Collected data -

• • •

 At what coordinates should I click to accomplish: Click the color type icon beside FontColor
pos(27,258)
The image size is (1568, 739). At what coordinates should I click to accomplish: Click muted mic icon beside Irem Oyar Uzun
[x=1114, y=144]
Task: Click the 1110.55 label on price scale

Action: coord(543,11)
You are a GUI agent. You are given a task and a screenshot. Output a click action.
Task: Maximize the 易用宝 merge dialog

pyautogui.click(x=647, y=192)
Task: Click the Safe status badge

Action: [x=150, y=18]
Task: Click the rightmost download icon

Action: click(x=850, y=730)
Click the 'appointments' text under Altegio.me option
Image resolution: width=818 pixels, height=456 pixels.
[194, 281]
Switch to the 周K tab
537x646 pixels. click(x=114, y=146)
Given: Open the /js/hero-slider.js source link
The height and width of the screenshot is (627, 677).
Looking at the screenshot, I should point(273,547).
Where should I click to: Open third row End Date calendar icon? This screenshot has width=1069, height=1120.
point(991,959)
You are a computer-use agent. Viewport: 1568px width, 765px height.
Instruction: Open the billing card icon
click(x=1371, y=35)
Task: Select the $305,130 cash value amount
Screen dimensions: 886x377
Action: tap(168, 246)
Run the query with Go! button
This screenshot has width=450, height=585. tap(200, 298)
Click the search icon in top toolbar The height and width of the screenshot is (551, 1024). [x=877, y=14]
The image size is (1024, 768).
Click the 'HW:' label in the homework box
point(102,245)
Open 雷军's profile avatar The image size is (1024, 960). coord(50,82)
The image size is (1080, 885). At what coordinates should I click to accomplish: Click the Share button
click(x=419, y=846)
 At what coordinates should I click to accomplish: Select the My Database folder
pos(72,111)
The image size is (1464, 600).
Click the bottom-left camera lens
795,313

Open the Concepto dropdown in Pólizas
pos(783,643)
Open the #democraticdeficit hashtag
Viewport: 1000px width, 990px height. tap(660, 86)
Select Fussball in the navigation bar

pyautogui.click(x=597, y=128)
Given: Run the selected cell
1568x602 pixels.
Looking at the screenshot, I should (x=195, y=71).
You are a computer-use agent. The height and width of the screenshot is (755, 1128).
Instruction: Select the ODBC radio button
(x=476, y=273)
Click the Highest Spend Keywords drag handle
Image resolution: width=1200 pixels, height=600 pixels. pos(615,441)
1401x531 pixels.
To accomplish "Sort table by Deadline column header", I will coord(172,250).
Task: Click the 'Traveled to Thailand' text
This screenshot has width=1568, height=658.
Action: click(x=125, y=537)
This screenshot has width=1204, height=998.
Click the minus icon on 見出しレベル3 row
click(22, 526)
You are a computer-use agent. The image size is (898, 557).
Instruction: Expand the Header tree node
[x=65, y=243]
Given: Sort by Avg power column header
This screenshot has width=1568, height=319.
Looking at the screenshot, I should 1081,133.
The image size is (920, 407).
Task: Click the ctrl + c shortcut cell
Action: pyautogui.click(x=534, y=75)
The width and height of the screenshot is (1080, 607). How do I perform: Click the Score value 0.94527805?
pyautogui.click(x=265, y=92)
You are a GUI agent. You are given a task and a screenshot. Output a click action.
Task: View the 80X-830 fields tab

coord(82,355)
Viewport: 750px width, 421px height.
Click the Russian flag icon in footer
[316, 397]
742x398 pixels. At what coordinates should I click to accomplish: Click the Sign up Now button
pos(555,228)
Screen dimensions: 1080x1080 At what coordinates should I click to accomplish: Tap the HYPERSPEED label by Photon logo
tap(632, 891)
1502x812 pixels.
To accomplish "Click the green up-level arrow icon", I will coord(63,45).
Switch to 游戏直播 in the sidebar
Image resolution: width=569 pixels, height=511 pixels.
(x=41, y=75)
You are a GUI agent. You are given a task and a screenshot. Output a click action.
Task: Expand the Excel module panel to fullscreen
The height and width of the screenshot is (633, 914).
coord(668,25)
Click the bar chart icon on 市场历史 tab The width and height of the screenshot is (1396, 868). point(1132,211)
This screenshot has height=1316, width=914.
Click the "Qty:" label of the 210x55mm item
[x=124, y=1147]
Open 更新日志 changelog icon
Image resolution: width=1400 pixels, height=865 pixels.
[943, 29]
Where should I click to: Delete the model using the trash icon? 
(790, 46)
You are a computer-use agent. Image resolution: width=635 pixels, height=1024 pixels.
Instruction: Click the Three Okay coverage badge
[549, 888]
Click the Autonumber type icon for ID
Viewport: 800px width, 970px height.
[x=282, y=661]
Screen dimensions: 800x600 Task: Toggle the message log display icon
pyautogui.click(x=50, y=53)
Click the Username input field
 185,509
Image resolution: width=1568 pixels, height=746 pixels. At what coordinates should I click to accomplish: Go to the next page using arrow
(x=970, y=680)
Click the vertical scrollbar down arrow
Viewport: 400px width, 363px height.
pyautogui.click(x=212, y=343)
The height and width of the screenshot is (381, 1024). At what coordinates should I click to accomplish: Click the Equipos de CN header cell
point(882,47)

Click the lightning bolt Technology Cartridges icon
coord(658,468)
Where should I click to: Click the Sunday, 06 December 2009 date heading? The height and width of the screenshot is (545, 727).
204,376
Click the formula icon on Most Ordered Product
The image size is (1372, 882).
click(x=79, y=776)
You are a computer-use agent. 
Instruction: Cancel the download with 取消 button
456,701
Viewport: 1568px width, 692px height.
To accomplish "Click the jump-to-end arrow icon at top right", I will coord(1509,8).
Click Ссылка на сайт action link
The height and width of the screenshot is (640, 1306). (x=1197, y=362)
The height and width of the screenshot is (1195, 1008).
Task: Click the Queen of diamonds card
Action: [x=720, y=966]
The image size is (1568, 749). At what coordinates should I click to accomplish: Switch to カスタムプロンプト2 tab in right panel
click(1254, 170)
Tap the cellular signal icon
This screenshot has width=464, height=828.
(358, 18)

• • •

TASK GOAL - Please state how many lines in the records contain the word "will", and give only that number.

EXERCISE OUTPUT - 3